#### AIM OF THE EXERCISE
Nothing outside the range is to be copied. From the entries below, reproduce exactly the lines starting at the one with "You are a GUI" and ending at the one with "The height and", without pictures.

#### DATA EXTRACTS
□ □ □ □ □ □ □
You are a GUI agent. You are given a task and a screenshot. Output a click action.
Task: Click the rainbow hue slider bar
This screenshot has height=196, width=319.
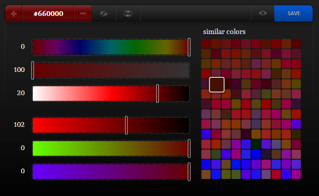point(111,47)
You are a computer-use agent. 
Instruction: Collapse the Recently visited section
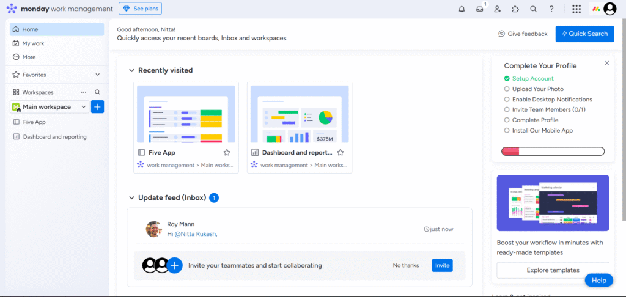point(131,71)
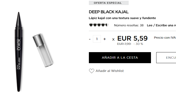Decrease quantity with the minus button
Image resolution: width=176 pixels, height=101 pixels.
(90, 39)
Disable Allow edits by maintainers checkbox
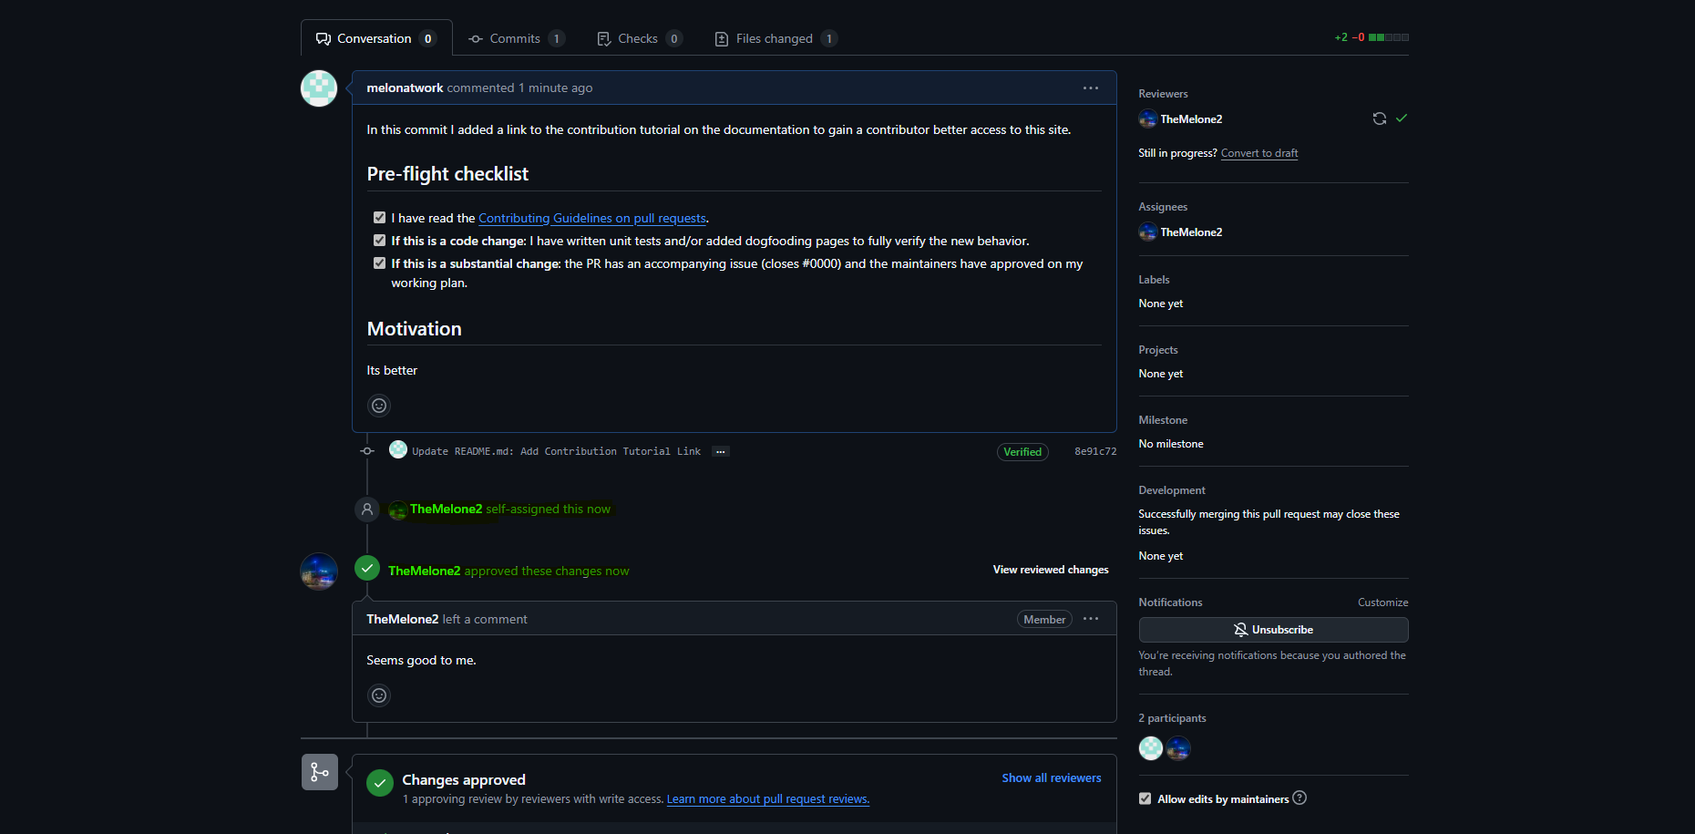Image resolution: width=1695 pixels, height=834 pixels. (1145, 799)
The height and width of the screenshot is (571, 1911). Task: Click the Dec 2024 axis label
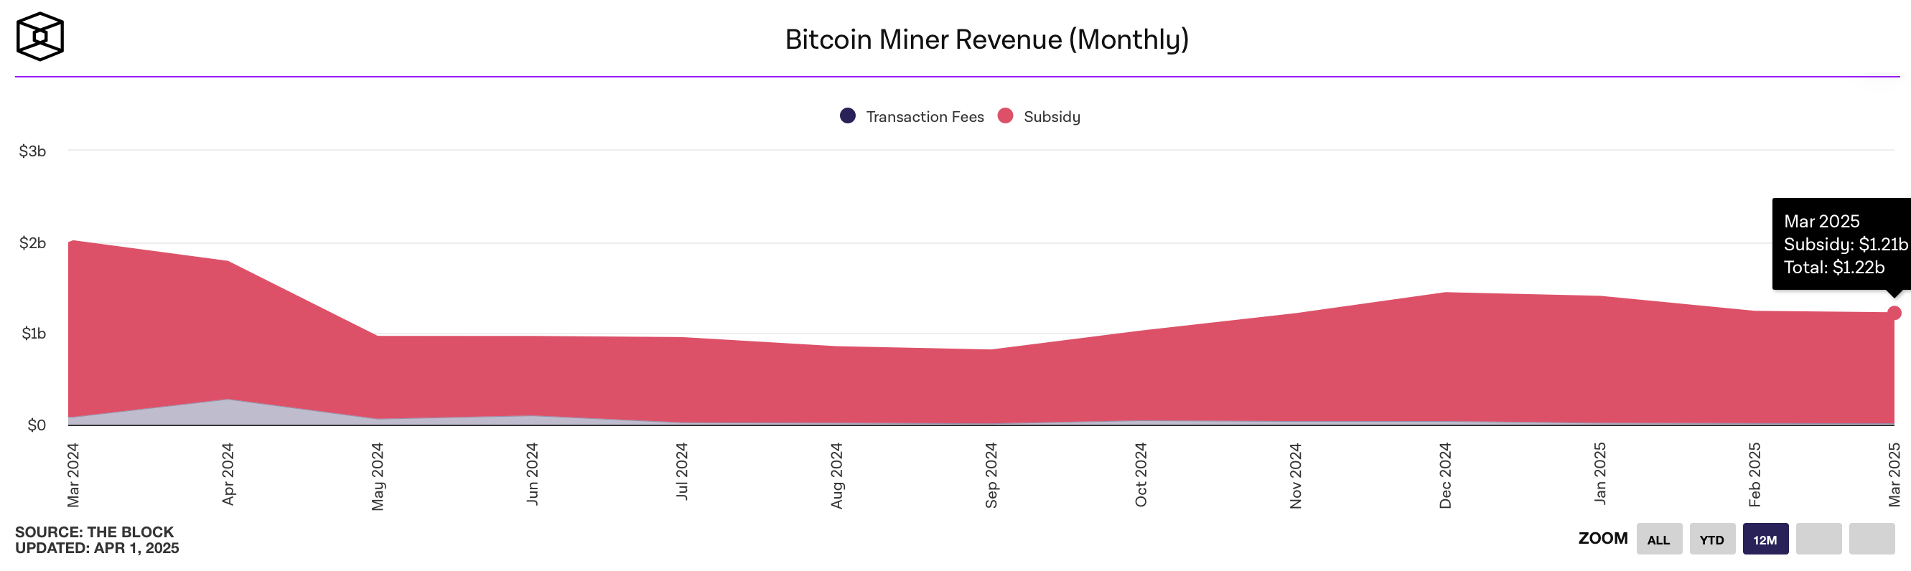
□ □ □ □ □ □ □
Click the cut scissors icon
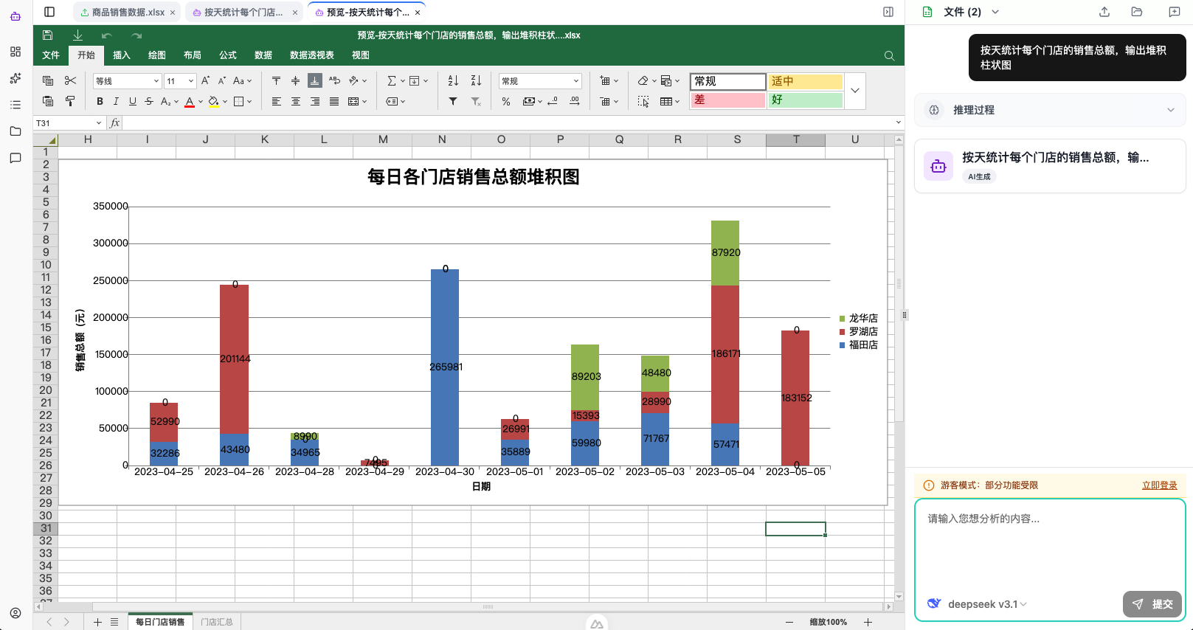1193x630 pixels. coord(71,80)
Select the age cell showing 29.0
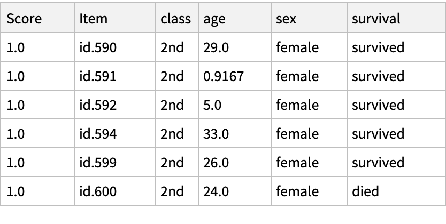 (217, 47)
□ □ □ □ □ □ □
#### RESPONSE BOX
You are a GUI agent. You are given a task and a screenshot. Output a click action.
Task: Click the rainbow hue slider bar
This screenshot has height=196, width=319.
point(111,47)
You are a computer-use agent. 
Instruction: Collapse the Recently visited section
point(131,71)
Decrease quantity with the minus button
Image resolution: width=176 pixels, height=101 pixels.
(90, 39)
Disable Allow edits by maintainers checkbox
Image resolution: width=1695 pixels, height=834 pixels. (1145, 799)
The height and width of the screenshot is (571, 1911). Task: Click the Dec 2024 axis label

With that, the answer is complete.